LARRY ALAN BURNS, District Judge.
Plaintiff Jose Tajonar filed a class action complaint on August 19, 2014, alleging various violations of California's labor codes, including: (1) failure to provide meal periods (Cal. Lab. Code § 226.7); (2) failure to timely pay final wages (Cal. Lab. Code § 203); and (3) failure to provide accurate and compliant wage statements (Cal. Lab. Code § 226).
Defendants, including DISH Network California Service Corporation (DISH), removed this action on November 11. Tajonar then filed a motion to remand.
Under 28 U.S.C. § 1441(a), a case can be removed from state to federal court, provided it could originally have been brought in federal court. This statute is construed strictly against removal, and "[f]ederal jurisdiction must be rejected if there is any doubt as to the right of removal in the first instance." Gaus v. Miles, Inc., 980 F.2d 564, 566 (9th Cir.1992); see also Boggs v. Lewis, 863 F.2d 662, 663 (9th Cir.1988). The removing party bears the burden of establishing that the court has subject matter jurisdiction. Abrego Abrego v. Dow Chemical Co., 443 F.3d 676, 685 (9th Cir. 2006).
In removing this case, DISH relied on the Class Action Fairness Act (CAFA), under which the Court has jurisdiction over matters where, among other things, removal is timely and the amount in controversy exceeds $5 million. 28 U.S.C. § 1332(d)(2). Tajonar's Motion to Remand argues the Notice of Removal was: (1) untimely; and (2) failed to meet CAFA's minimum amount in controversy. The Court disagrees.

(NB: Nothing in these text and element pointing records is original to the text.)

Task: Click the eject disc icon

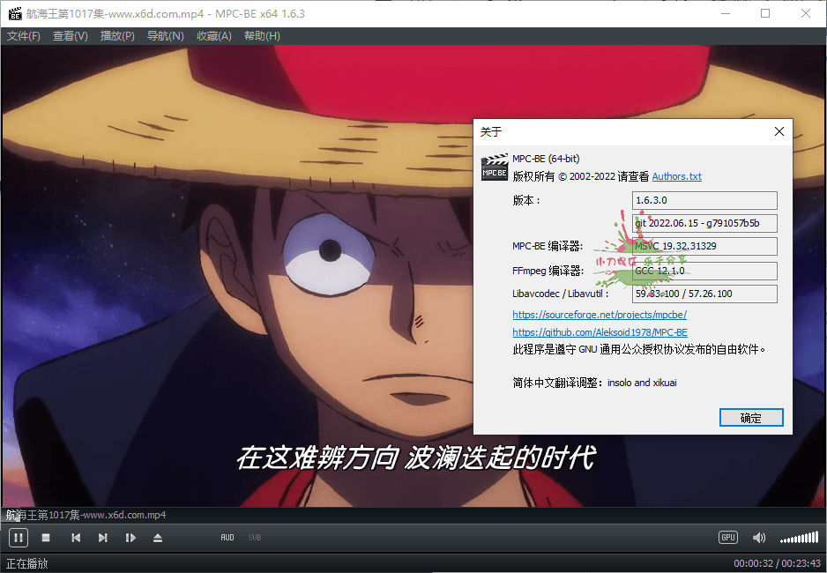Action: click(159, 537)
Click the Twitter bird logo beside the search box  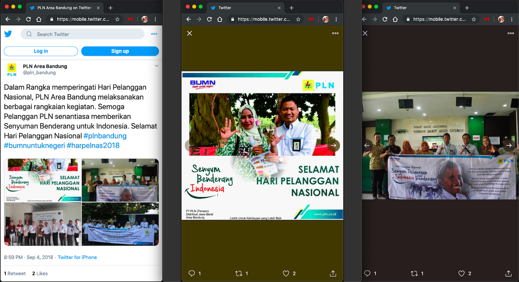8,34
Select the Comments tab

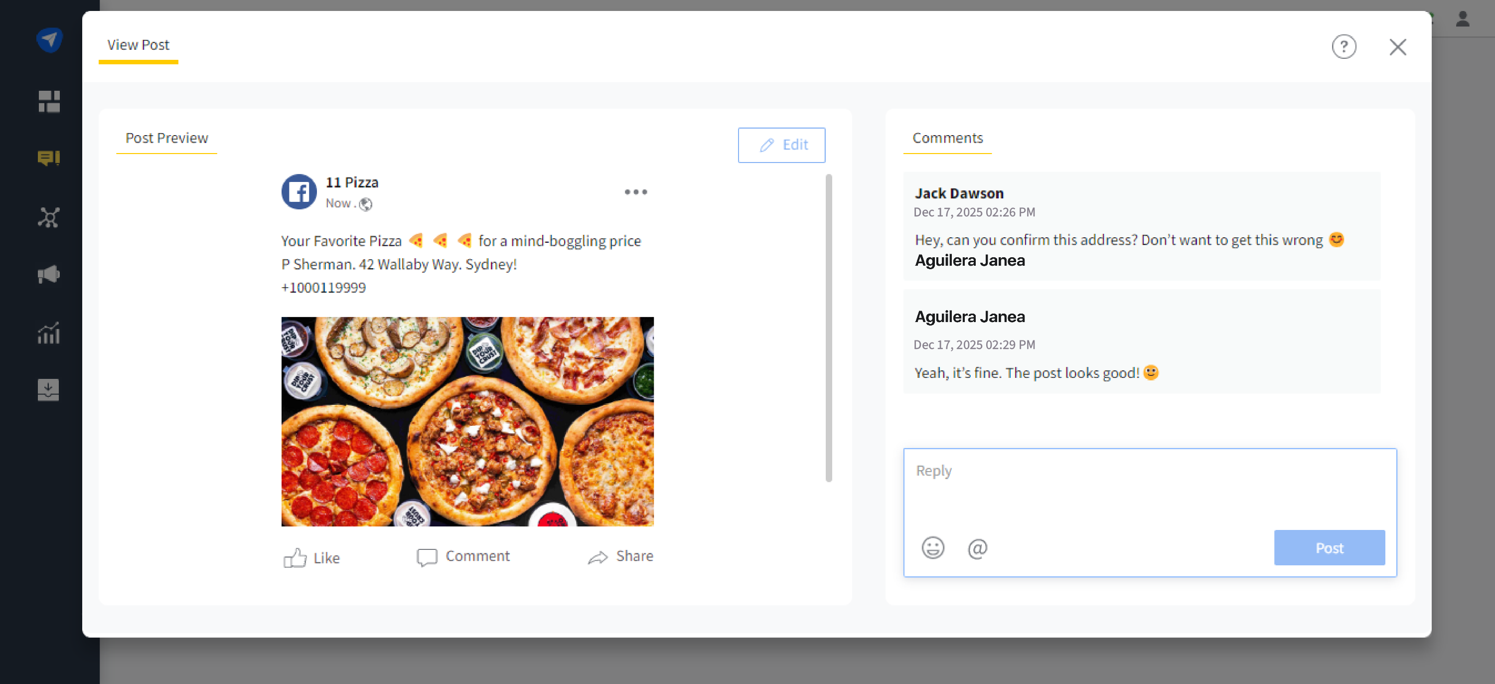[947, 138]
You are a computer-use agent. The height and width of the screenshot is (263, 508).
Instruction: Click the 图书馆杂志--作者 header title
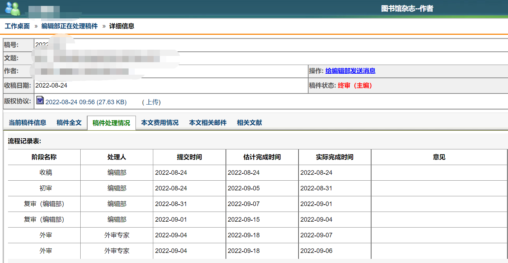(407, 9)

Removing parties must timely file their notice of removal. 28 U.S.C. § 1441. Under § 1446(b), a party generally has two thirty-day periods for removing a case. See Kuxhausen v. BMW Fin. Serv. NA LLC, 707 F.3d 1136, 1139 (9th Cir. 2013) (citing Carvalho v. Equifax Info. Serv., LLC, 629 F.3d 876, 885 (9th Cir. 2010)). If the case is removable on the face of the complaint, the first thirty-day period is triggered upon service of the summons and complaint. Id.; § 1446(b). A renewed thirty-day removal period commences when a defendant receives "an amended pleading, motion, order or other paper" from which removal can be first ascertained. § 1446(b).
The two thirty-day periods are nonexclusive, however. If the two periods are never triggered, a defendant may remove outside these periods "on the basis of its own information." Roth v. CHA Hollywood Med. Ctr., LP, 720 F.3d 1121, 1125 (9th Cir. 2013). Defendants have no duty of inquiry where removal is indeterminate based on the initial pleading or other paper. Id. at 1125. Pleadings or other paper are "indeterminate" if the jurisdictional elements are vague on the face of the complaint. Kuxhausen, 707 F.3d 1136 at 1139 (9th Cir. 2013).
DISH properly removed outside the two thirty-day periods. On its face, the SAC alleged the amount in controversy is "not anticipated to exceed $5,000,000."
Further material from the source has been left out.